## EXTRACT TO READ
--- start ---

Summary

To decode a string into its Unicode sequence, you can use the UNICODE function combined with the REGEXEXTRACT, BASE, and TEXTJOIN functions. For example, to convert the string "apple" into its Unicode sequence, you can use the following formula:

=TEXTJOIN(" ",,BASE(UNICODE(REGEXEXTRACT("apple",".",1)),16,4))

This will return the Unicode sequence "0061 0070 0070 006C 0065", which represents the Unicode code points for each character in "apple".

Generic formula

=TEXTJOIN(" ",,BASE(UNICODE(REGEXEXTRACT(str,".",1)),16,4))

Explanation 

In this example, the goal is to convert each character in a text string into its corresponding Unicode code point and display the results as a space-separated sequence. This problem can be solved using several Excel functions working together to extract, convert, and format the Unicode values.

The formula explained

The formula processes the input string through several steps:

=TEXTJOIN(" ",,BASE(UNICODE(REGEXEXTRACT(B6,".",1)),16,4))

--- end ---

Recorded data
--- start ---

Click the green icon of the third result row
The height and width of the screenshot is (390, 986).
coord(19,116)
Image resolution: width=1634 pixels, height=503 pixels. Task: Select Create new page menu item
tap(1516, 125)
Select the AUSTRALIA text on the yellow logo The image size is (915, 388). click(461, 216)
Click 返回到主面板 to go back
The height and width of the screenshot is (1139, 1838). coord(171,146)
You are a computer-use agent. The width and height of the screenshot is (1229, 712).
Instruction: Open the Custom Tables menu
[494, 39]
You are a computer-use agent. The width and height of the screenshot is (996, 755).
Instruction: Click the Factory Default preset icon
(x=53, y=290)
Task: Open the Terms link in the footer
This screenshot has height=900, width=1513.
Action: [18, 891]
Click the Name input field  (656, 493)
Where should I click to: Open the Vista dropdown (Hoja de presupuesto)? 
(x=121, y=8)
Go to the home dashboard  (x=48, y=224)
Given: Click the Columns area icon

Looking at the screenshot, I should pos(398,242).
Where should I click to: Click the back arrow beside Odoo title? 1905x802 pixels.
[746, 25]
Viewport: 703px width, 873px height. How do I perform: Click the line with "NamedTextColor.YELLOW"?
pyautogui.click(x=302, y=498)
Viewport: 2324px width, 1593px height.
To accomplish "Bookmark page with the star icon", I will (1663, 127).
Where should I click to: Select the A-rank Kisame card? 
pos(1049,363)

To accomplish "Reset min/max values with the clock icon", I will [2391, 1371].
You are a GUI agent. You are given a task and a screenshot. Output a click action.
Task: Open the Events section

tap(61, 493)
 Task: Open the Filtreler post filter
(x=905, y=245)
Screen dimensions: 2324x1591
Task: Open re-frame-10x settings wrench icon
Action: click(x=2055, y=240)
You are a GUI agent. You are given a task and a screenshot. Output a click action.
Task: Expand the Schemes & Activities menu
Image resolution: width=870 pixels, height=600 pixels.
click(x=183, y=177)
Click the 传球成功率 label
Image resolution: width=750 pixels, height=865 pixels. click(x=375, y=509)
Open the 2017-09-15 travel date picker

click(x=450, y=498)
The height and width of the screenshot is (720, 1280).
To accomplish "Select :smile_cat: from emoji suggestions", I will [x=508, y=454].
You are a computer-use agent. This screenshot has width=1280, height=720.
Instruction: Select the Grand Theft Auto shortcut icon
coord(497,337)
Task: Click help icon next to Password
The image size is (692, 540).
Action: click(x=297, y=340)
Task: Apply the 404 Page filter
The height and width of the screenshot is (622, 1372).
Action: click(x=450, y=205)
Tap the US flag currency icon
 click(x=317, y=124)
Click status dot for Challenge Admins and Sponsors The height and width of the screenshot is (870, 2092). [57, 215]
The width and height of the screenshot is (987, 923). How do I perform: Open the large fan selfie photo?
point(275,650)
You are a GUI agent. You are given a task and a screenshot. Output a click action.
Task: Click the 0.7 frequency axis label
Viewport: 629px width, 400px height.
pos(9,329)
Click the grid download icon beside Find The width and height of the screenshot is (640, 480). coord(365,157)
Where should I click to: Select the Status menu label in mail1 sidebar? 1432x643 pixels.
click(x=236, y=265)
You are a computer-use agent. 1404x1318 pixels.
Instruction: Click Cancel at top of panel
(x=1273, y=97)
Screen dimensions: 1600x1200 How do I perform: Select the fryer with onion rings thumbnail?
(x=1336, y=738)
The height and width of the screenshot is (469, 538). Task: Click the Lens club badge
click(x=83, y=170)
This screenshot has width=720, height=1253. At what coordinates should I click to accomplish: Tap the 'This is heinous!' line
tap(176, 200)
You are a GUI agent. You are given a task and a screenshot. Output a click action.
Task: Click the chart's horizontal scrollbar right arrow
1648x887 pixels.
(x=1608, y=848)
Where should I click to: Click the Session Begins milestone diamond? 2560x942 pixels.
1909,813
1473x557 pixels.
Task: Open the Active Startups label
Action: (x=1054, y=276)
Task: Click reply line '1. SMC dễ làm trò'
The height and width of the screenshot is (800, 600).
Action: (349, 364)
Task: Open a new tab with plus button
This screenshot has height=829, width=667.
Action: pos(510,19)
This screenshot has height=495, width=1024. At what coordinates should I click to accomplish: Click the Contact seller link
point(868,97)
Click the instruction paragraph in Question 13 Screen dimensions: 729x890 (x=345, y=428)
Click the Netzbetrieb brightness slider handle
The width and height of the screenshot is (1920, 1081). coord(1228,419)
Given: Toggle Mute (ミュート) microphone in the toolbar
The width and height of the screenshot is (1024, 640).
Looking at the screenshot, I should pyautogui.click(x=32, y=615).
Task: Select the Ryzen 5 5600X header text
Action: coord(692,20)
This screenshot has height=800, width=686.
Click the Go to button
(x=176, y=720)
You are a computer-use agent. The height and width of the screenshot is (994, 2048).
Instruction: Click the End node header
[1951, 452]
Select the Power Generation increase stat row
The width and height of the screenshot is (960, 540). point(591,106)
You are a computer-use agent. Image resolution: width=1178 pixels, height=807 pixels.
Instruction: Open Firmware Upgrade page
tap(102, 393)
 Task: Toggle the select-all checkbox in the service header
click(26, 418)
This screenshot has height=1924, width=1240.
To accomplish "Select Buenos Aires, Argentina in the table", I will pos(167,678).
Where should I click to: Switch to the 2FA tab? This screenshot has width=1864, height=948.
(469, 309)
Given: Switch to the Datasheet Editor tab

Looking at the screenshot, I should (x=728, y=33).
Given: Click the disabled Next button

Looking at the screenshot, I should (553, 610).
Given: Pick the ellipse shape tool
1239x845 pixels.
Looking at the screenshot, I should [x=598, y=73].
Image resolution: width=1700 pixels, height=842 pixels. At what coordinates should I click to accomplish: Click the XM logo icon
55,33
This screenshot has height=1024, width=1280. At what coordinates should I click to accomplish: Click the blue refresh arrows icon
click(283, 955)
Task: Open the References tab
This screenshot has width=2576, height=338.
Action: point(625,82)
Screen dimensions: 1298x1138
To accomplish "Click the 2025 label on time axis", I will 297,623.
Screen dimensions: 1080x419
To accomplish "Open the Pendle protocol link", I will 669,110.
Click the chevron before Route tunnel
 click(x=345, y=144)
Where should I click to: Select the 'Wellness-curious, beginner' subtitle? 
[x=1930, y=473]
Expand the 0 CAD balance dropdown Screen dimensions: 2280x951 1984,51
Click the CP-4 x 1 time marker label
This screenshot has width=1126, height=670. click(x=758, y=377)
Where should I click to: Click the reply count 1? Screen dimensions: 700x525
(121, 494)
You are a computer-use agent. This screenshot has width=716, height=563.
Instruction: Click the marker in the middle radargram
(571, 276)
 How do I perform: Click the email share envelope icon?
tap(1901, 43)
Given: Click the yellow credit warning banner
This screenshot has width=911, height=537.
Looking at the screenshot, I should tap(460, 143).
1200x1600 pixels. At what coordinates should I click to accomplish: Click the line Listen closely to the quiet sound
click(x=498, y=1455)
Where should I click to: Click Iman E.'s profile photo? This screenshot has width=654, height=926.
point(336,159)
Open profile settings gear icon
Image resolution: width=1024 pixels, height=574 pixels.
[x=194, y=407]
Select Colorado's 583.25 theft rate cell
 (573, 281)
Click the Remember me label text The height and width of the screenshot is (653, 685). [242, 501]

--- end ---

## WORK INSTRUCTIONS
(A) In the Unicode formula text, what sequence does the formula return for the string "apple"?
(B) Reproduce a passage of the Unicode formula text word for word, starting at the words "To decode a" and stopping after "the Unicode values.".

## RESPONSES BY TASK
(A) It returns "0061 0070 0070 006C 0065".

(B)
To decode a string into its Unicode sequence, you can use the UNICODE function combined with the REGEXEXTRACT, BASE, and TEXTJOIN functions. For example, to convert the string "apple" into its Unicode sequence, you can use the following formula:

=TEXTJOIN(" ",,BASE(UNICODE(REGEXEXTRACT("apple",".",1)),16,4))

This will return the Unicode sequence "0061 0070 0070 006C 0065", which represents the Unicode code points for each character in "apple".

Generic formula

=TEXTJOIN(" ",,BASE(UNICODE(REGEXEXTRACT(str,".",1)),16,4))

Explanation 

In this example, the goal is to convert each character in a text string into its corresponding Unicode code point and display the results as a space-separated sequence. This problem can be solved using several Excel functions working together to extract, convert, and format the Unicode values.